• ФРАГМЕНТ СТРАНИЦЫ:

История дьявола — страница 33 из 99

[228]. Александр Македонский, безусловно, был кельтом, так же как Верцингеториг[229] и викинги, открывшие десять веков спустя Америку.

Назвав кельтов варварами, римские историки погрешили против истины, ибо они унаследовали от своих предков навыки обработки металлов и могли мастерить повозки на колесах еще в III тысячелетии до н.э. Уже в те далекие времена они тушили мясо в бронзовых котлах, изготавливали прекрасные золотые и серебряные украшения тонкой работы, шили добротные одежды, напоминавшие национальные костюмы балканских крестьян. А когда викинги занялись мореплаванием, то построили такие прочные лодки, что смогли пересечь океан и достигнуть берегов Америки за пять веков до Колумба.

В 279 году до н.э. кельты снова совершили набег на Македонию и вторглись в Грецию через Фракию и Фессалию. С тех пор о них часто упоминается в истории Европы. В III веке кельтские наемники приняли участие в эллинских войнах. И четыреста галлов, входивших в состав особой гвардии, которую Рим преподнес в дар Героду Антипатру, легендарному тетрарху[230] из Нового завета, были все теми же кельтами. Двадцать тысяч кельтов отправились на завоевание Малой Азии и основали государство Галатия. Повсюду: в Бретани, Турции, Испании и России — можно было встретить кельтов. Они походили на огромное поблескивающее в лучах солнца масляное пятно, плывшее, не признавая границ, по воле волн туда, куда только подует ветер. Таким образом, можно сделать вывод, что предками французов, легендарными «галлами», были кельты.

Так кто же они были в действительности? Как за горами и долами отыскать тот северный край, где люди чувствовали себя счастливыми всю свою жизнь? Где найти, — несомненно, между Великобританией и Францией и на юго-западе от Ирландии — принадлежавшие кельтам и воспетые в былинах легендарные острова? Ясно только одно: кельты не составляли единую общность людей и были разбросаны по всей Европе. Прошло всего несколько веков, и трудно найти сходство между викингами и галлами: у них разные боги и обычаи.

• ИСХОДНЫЕ ДАННЫЕ:
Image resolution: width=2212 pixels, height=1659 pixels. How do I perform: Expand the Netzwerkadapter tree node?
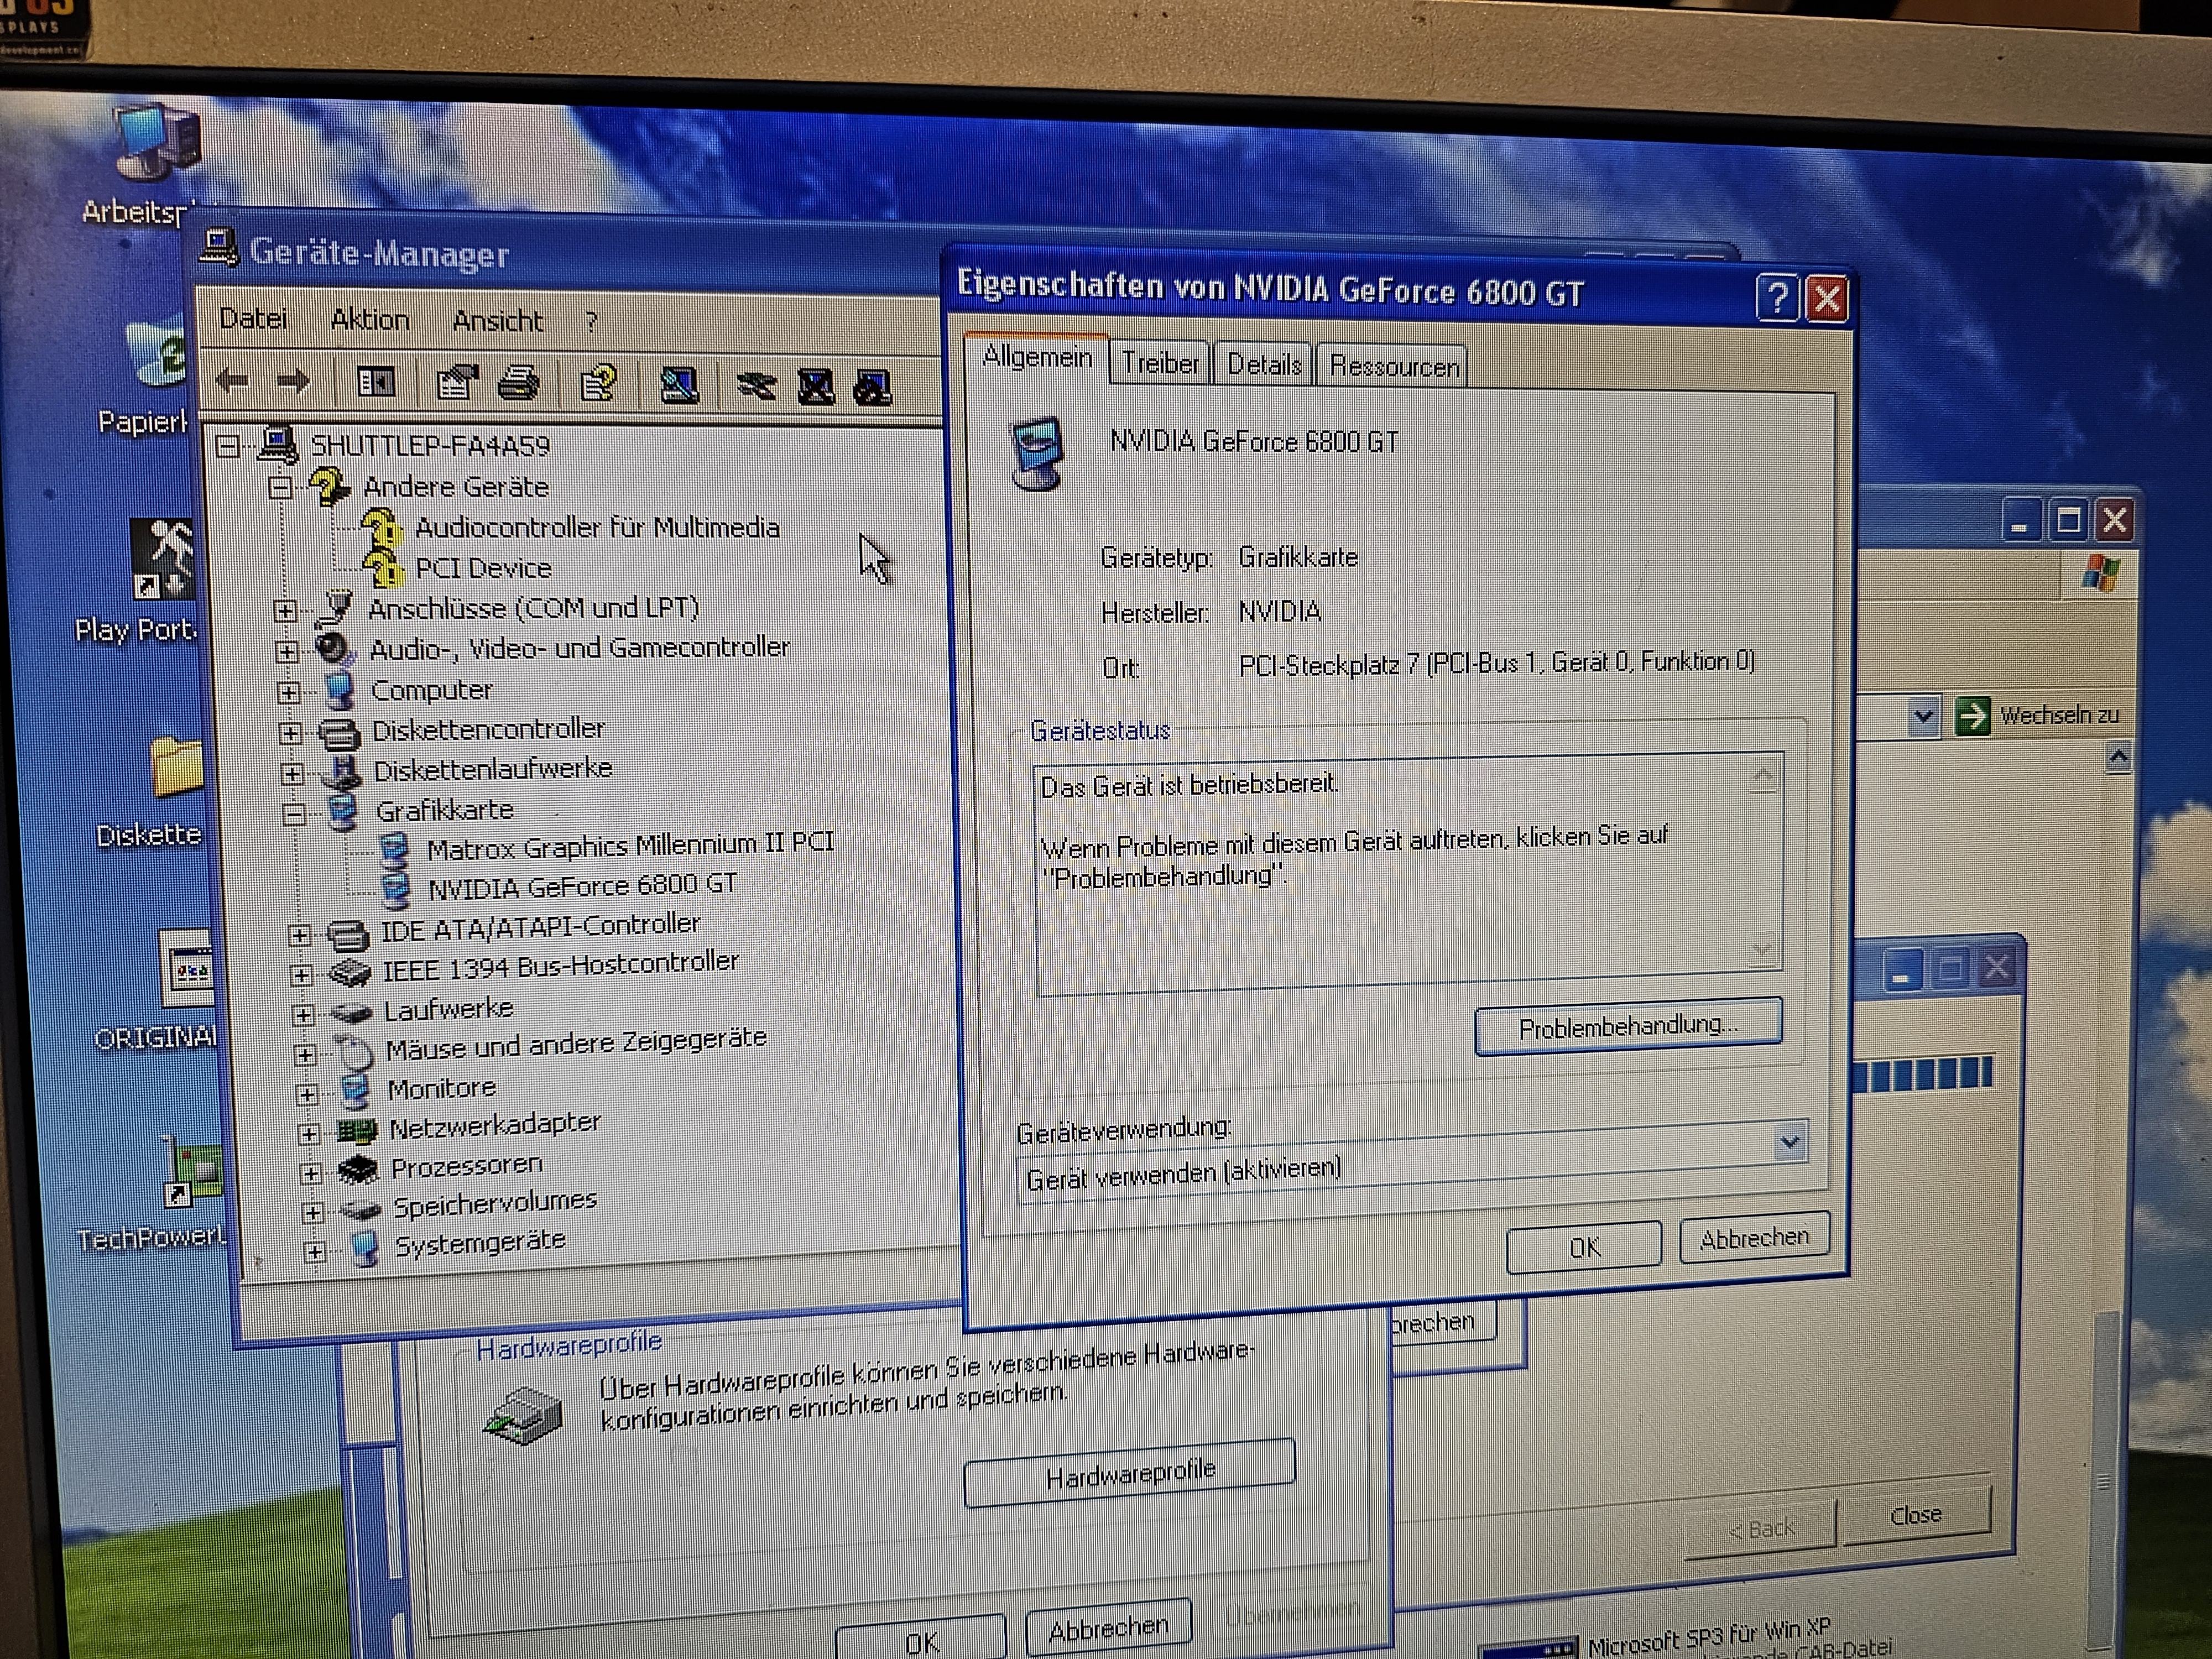tap(308, 1134)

• ЗАДАНИЯ:
1 - Какое государство, согласно отрывку о кельтах, основали двадцать тысяч кельтов, отправившихся на завоевание Малой Азии?
2 - Пожалуйста, продолжите отрывок о кельтах после его последнего предложения.

• ОТВЕТЫ К ЗАДАНИЯМ:
1 - Галатию.

2 -
Основываясь все на том же предположении, что верования кельтов имеют общие корни, я бы хотел, рискуя вызвать раздражение пуристов[231], перечислить народы, исповедовавшие те или иные религии, будь то арверны[232] или викинги, не вдаваясь при этом в подробности и не обращая внимания на изменения, которые они претерпели с течением времени.

У нас почти нет сведений о том, во что верили кельты сначала в бронзовом, а затем в железном веке. Все, что нам известно об этом народе, мы почерпнули из сборника героических песен в прозе под названием «Эдды»[233], составленного в начале XIII века Снорри Стурлуссоном[234]. Что же касается предков кельтов, то собранные по крупицам данные не дают нам полного представления об их религии. Известно только, что у них был культ отрубленных голов, о чем свидетельствуют дошедшие до нас тексты и памятники архитектуры. Наводящая ужас на зрителей колонна с вырубленным в камне человеческим черепом, которая была воздвигнута в III—II веках до н.э. вблизи храма Рокпертуз, что в Буш-дю-Рон, всего лишь один пример среди множества других. Ей могут позавидовать папуасские творцы самых мрачных культовых реликвий. Ибо кельты верили, что отрубленная голова обладает волшебной силой и защищает от сверхъестественных сил[235]. Кроме того, в легенде о подвигах некоего Кушулена говорится также о том, что он, не находя веских аргументов в споре, решал дело в свою пользу, отрубая голову своему собеседнику[236].

Восстановить религию на основании столь скупых сведений по силам, похоже, одним только поэтам.

Считая цвет Богини-Матери священным, они раскрашивали свое тело синей краской; отсюда название жившего в Шотландии и враждовавшего с римлянами народа кельтского происхождения — «пикты». Теперь понятна скандальная репутация, которую они заслужили у авторов романов, объявивших пиктов каннибалами. В глазах римлян, стоявших по тем временам на самой верхней ступени цивилизации, эти воины, несомненно, выглядели истинными варварами, когда с покрытыми краской обнаженными торсами бесстрашно бросались в бой на легких повозках, громко подбадривая себя криками.

Нам понятен охвативший Тацита[237] ужас, которым он поделился с читателями (в то время он был еще слишком мал, чтобы участвовать в сражении), когда описывал картину, открывшуюся глазам римлян на берегу Менайского пролива между Галлией и Британскими островами: с горящими факелами в руках, закутанные в черную ткань, женщины набрасывались на римских легионеров, подобно разъяренным фуриям, в то время как друиды в белых одеждах выкрикивали в адрес римлян проклятия. Никогда еще легионерам не приходилось встречать подобную злобную ярость. И понятно возмущение Тацита, когда он рассказывает о том, как кельты во время праздников занимались любовью, как говорится, при всем честном народе, что также не способствовало утверждению за ними репутации целомудренных скромников.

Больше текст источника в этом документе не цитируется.